* [Exercise tasks]
• a. Translate this caption line from the Tenchi Muyo! overview into Spanish: "Blu-ray collection cover depicting Tenchi and Ryoko".
• b. Please print the stretch of the Tenchi Muyo! overview from "Tenchi Muyo! Ryo-Ohki 2" through "6 (List of episodes)".

- Blu-ray collection cover depicting Tenchi and Ryoko

天地無用! 魎皇鬼 (Tenchi Muyō! Ryōōki)
- Created by: Masaki Kajishima; AIC;
- Directed by: Hiroki Hayashi (1–6); Kenichi Yatagai (Special);
- Produced by: Yasuo Hasegawa; Hiroaki Inoue; Izumi Oota; Taiji Yamashita; Kazuaki Morijiri; Hisao Yamada;
- Written by: Naoko Hasegawa
- Music by: Seikou Nagaoka
- Studio: AIC
- Licensed by: AUS: Madman Entertainment; NA: Geneon Entertainment (former) Crunchyroll (current); UK: MVM Films; US: Cartoon Network (Toonami);
- Released: September 25, 1992 – March 25, 1993
- Runtime: 30 minutes
- Episodes: 6 + 1 (List of episodes)

Tenchi Muyo! Mihoshi Special
- Directed by: Kazuhiro Ozawa
- Produced by: Kazuaki Morijiri Hiroaki Inoue Yasuo Hasegawa
- Written by: Ryoe Tsukimura
- Music by: Seikou Nagaoka
- Studio: AIC
- Licensed by: US: Pioneer (expired in 2003);
- Released: March 25, 1994

Tenchi Muyo! Ryo-Ohki 2
- Directed by: Kenichi Yatagai
- Produced by: Yasuo Hasegawa; Hiroaki Inoue; Kazuaki Morijiri;
- Written by: Yōsuke Kuroda
- Music by: Seikou Nagaoka
- Studio: AIC
- Licensed by: AUS: Madman Entertainment; NA: Geneon Entertainment (former) Crunchyroll (current); UK: MVM Films; US: Cartoon Network (Toonami);
- Released: September 25, 1994 – September 25, 1995
- Runtime: 30 minutes
- Episodes: 6 (List of episodes)

Tenchi Muyo! Ryo-Ohki 3
- Directed by: Kenichi Yatagai
- Produced by: Hiroaki Inoue; Yasuo Ueda; Yutaka Oohashi; Hiroshi Yamashita; Hiroyuki Ueno; Toshio Nakatani; Yukiko Kimishima;
- Written by: Yōsuke Kuroda
- Music by: Akifumi Tada
- Studio: AIC
- Licensed by: AUS: Madman Entertainment; NA: Crunchyroll; UK: MVM Films;
- Released: September 18, 2003 – March 16, 2005
- Runtime: 30 minutes
- Episodes: 6 + 1 (List of episodes)

Tenchi Muyo! Ryo-Ohki 4
- Directed by: Masaki Kajishima; Hidetoshi Takahashi;
- Produced by: Masayoshi Matsumoto; Yasuyuki Nishiya; Tsuyoshi Hosono; Zhong Yong; Ge Yangqian;
- Written by: Hideki Shirane
- Music by: Ryou Sakai; Crunch All Stars;
- Studio: AIC; C2C;
- Licensed by: AUS: Madman Entertainment; NA: Crunchyroll (streaming rights outside Asia); UK: MVM Films; SA/SEA: Muse Communication ;
- Released: November 30, 2016 – September 13, 2017
- Runtime: 30 minutes
- Episodes: 4 (List of episodes)

* [Data extract]
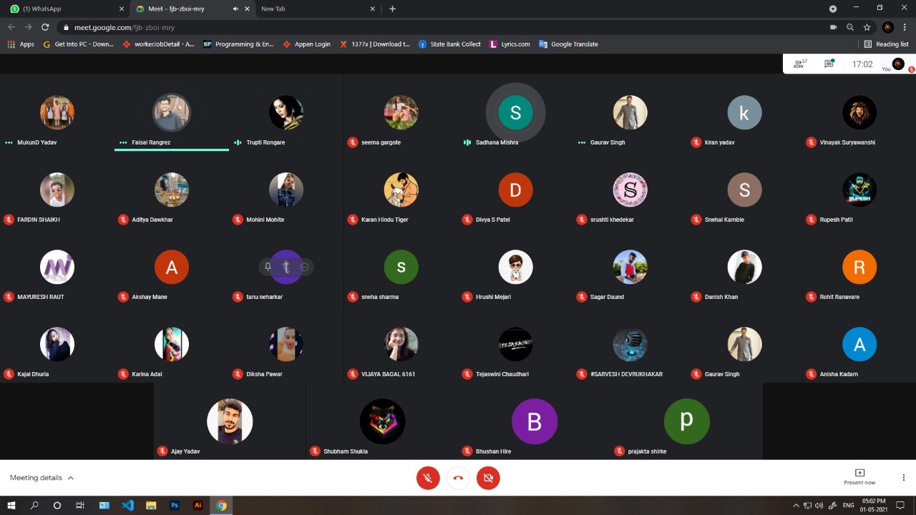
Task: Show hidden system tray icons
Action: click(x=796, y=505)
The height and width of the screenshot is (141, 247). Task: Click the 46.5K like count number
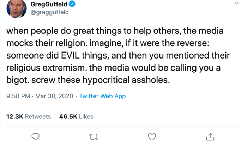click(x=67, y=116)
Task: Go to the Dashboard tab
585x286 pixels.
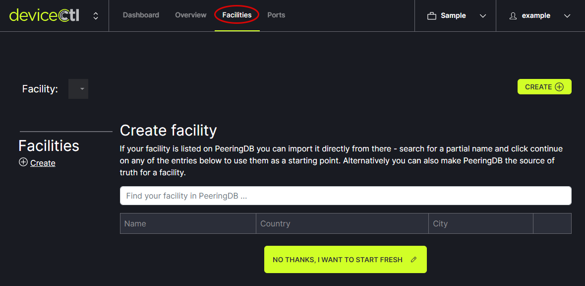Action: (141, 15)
---
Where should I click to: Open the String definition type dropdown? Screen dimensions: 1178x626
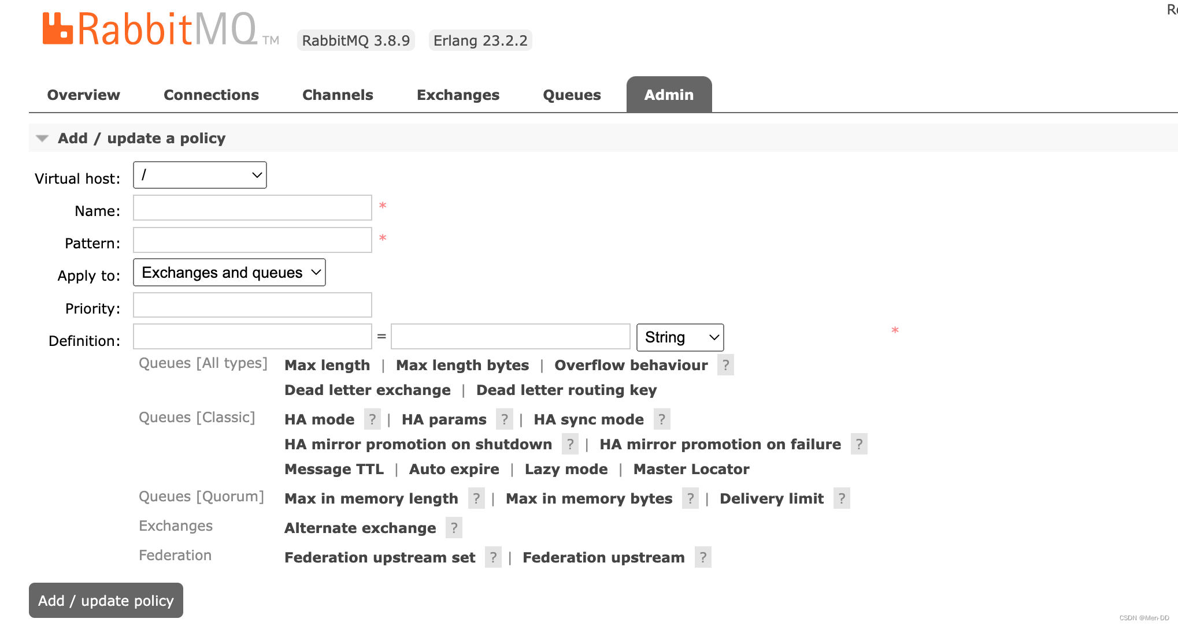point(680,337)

* [Outputs by task]
• a. Portada de la colección en Blu-ray que muestra a Tenchi y Ryoko

• b.
Tenchi Muyo! Ryo-Ohki 2
- Directed by: Kenichi Yatagai
- Produced by: Yasuo Hasegawa; Hiroaki Inoue; Kazuaki Morijiri;
- Written by: Yōsuke Kuroda
- Music by: Seikou Nagaoka
- Studio: AIC
- Licensed by: AUS: Madman Entertainment; NA: Geneon Entertainment (former) Crunchyroll (current); UK: MVM Films; US: Cartoon Network (Toonami);
- Released: September 25, 1994 – September 25, 1995
- Runtime: 30 minutes
- Episodes: 6 (List of episodes)